A couple weeks ago I was photographed nude by Easton Richmond, a phenomenal fine art photographer. I was unabashedly one of those people who absolutely, never, no-way, nuh-uh, are you kidding me, did not think I would. Ever. Do. Something. Like this. And yet I did it? I’m on the other side of it now and I did it. How the heck did that happen? Well, I’m about to do my best to explain how I got from one crazy end of the spectrum, to being on the complete opposite end – actually looking forward to the next time!
The absolute hardest part for me was saying yes to the date. Being the schedule-obsessed person that I am, to me that was the moment when I could no longer change my mind. I think it took me roughly 5 days to respond to that email. More than once I would start thinking about it and momentarily allow myself to give in to the little voice saying – “What are you thinking? You can’t possibly do this!” Somehow, in a fit of confidence and strength (brought on by sun and beer) I worked up the courage to respond to the email with a meager, “Sounds good.” I was not feeling super pumped but I was feeling determined.

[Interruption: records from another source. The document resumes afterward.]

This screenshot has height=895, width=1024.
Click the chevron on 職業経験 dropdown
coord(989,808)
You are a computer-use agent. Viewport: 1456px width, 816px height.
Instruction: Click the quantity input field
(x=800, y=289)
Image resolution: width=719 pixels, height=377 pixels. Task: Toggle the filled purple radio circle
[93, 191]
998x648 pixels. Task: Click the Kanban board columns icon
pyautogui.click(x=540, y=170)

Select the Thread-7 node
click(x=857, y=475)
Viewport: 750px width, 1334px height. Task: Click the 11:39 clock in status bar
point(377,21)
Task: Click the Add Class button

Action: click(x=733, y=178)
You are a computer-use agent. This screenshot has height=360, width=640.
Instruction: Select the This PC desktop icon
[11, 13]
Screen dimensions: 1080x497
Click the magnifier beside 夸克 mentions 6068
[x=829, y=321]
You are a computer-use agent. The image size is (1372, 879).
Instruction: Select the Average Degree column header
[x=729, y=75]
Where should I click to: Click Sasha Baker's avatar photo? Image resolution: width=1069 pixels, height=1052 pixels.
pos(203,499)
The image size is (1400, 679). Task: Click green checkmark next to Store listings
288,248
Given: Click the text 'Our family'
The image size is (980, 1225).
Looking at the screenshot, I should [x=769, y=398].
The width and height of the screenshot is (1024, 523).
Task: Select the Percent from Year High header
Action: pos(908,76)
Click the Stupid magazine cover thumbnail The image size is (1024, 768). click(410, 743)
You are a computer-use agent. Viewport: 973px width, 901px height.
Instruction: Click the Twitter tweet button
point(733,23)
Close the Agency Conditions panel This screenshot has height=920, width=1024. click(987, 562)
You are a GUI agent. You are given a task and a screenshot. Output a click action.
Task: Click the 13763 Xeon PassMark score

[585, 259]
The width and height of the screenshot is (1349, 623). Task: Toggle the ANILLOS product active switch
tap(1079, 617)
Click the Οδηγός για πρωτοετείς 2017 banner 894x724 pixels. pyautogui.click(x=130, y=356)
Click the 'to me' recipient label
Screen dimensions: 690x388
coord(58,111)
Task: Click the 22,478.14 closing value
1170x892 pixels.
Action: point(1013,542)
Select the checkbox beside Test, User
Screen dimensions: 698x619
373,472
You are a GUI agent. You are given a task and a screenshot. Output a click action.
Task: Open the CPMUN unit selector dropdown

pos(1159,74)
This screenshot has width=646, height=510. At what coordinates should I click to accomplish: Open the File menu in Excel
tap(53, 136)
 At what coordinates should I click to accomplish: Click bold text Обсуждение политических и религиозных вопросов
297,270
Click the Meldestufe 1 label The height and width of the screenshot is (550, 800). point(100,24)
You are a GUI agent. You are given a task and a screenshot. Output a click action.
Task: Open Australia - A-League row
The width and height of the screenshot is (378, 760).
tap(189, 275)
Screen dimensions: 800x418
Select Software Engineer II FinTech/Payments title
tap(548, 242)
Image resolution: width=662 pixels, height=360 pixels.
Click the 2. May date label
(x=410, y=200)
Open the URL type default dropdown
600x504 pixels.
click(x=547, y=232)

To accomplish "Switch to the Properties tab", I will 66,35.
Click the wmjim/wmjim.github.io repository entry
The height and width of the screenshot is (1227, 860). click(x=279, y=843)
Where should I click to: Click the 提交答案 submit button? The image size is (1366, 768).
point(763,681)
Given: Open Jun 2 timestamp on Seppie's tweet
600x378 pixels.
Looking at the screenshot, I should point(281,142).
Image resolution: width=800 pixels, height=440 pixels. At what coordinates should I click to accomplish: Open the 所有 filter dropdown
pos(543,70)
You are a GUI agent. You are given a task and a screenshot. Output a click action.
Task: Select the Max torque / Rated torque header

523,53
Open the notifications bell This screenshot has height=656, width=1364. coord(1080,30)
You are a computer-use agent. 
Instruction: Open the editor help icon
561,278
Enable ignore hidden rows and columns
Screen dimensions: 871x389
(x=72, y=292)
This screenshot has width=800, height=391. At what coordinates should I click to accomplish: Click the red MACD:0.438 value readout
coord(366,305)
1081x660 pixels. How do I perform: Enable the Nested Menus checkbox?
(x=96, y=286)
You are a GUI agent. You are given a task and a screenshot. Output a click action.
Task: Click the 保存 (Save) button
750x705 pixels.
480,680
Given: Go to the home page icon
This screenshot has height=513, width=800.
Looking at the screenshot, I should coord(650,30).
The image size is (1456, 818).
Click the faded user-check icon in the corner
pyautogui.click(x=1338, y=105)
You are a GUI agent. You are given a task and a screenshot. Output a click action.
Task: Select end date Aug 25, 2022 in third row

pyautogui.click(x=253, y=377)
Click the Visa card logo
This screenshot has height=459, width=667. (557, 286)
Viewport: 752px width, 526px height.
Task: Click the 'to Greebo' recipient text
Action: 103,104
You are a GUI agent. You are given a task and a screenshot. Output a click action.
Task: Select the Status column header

Shortly after saying yes to the date, and a little less than a week before the shoot, I happened to schedule my first EFT session with my yoga instructor, Mandy. Without knowing much about what to expect, she sat me down and asked me what I wanted to work through. Since the shoot was quickly approaching, I brought it up. She started asking me all sorts of questions surrounding my relationship with my body, my family, etc. Basically, she poked at all the sore spots – hard. Then she had me repeat, out loud, loving and caring words to myself all the while tapping on the energy zones/acupuncture points on my body.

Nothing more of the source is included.